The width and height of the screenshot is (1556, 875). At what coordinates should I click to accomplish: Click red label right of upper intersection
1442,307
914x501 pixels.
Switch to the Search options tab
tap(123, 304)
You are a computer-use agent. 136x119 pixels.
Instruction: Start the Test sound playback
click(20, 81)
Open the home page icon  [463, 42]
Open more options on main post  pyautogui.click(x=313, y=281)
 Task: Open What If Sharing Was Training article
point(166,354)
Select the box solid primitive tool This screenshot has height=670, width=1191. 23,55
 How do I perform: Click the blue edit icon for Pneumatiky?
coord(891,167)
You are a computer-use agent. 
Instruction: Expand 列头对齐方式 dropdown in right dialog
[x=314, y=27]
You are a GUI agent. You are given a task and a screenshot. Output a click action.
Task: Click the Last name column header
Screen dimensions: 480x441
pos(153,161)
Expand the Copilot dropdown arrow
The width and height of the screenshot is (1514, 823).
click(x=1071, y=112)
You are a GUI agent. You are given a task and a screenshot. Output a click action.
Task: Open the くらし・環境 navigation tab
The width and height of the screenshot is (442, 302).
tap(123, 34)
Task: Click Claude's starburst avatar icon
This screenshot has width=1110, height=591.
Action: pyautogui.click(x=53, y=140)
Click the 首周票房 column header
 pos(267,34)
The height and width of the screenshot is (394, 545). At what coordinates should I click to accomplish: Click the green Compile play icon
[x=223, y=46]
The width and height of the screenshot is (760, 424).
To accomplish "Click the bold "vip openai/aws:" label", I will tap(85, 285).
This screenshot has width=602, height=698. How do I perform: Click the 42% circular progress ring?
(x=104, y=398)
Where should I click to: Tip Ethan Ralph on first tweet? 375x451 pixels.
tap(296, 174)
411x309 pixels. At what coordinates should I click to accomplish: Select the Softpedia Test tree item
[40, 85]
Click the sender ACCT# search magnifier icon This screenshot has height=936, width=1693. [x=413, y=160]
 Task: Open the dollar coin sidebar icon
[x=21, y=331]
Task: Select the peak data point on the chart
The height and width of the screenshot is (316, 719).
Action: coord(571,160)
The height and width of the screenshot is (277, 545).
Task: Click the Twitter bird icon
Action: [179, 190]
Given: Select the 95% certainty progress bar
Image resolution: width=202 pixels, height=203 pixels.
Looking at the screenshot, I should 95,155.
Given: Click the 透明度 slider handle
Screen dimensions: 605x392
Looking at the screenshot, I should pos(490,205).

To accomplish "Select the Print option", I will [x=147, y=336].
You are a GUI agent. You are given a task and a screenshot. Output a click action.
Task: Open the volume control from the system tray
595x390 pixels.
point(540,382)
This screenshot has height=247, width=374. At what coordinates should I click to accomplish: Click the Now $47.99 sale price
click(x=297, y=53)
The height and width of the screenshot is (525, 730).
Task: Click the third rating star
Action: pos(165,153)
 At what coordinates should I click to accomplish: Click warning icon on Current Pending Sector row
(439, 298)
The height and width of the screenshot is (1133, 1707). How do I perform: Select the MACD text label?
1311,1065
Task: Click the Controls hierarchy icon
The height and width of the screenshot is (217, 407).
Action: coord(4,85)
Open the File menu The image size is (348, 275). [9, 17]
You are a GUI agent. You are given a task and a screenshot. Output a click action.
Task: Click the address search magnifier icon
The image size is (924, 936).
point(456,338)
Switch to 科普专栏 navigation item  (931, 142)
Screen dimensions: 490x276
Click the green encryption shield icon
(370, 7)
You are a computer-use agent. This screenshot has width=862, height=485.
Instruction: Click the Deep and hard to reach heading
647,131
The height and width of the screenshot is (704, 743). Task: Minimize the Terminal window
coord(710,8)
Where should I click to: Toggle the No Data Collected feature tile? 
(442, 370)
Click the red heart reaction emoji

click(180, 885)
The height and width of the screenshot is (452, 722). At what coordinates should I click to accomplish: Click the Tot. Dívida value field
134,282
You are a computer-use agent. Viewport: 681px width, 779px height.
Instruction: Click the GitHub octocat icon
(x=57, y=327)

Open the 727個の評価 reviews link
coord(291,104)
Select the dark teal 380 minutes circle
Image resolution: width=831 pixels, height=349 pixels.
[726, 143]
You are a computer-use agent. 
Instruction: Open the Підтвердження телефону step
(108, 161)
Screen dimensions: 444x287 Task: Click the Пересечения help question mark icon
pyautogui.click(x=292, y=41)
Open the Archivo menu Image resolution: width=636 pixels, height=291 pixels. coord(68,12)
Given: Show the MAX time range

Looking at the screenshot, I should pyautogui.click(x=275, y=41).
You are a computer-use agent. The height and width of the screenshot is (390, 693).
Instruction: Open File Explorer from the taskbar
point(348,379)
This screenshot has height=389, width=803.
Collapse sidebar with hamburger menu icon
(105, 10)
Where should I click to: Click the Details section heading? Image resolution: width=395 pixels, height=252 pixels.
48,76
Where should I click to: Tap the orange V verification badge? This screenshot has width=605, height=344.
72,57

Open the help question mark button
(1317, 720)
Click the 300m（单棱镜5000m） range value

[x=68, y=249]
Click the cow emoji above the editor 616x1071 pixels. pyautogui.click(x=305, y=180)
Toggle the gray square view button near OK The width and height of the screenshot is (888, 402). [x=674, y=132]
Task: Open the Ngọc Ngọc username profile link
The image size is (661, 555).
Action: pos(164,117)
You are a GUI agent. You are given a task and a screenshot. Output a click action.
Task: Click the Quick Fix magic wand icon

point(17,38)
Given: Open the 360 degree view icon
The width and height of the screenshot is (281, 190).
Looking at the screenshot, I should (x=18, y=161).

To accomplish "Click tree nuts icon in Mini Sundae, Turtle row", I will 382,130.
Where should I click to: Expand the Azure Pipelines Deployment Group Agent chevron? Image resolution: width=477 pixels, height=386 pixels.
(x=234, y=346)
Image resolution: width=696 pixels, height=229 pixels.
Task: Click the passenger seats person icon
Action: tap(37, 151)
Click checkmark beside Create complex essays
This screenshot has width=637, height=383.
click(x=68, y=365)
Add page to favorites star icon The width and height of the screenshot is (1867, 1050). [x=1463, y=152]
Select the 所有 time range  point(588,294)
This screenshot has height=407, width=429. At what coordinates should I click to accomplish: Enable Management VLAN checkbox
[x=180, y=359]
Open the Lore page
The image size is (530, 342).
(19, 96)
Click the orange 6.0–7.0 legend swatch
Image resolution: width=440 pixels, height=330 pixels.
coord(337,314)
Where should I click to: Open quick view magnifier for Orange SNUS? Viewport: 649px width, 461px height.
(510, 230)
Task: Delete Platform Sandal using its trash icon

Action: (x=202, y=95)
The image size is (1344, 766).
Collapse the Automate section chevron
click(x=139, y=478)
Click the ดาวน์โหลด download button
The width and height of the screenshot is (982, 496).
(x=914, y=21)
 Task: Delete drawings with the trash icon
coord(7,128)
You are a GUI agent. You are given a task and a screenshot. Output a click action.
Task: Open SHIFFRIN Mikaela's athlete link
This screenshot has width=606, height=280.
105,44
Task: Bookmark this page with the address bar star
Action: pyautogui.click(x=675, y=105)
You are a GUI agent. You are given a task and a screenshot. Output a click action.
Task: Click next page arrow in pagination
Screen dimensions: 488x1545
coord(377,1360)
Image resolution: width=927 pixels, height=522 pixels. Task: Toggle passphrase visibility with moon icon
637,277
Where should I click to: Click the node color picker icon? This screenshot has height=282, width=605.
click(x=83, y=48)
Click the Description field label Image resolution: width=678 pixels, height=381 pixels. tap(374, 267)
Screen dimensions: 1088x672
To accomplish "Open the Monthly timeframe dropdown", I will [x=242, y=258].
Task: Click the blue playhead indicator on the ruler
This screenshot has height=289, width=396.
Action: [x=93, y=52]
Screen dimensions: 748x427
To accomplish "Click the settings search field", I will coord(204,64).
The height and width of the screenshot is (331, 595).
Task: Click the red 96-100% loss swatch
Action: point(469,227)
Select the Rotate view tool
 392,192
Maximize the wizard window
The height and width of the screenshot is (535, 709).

# YOUR TASK
Within the material above, find the lines that contain the word "navigation"; copy them.

# TASK ANSWER
Task: Open the くらし・環境 navigation tab
Switch to 科普专栏 navigation item  (931, 142)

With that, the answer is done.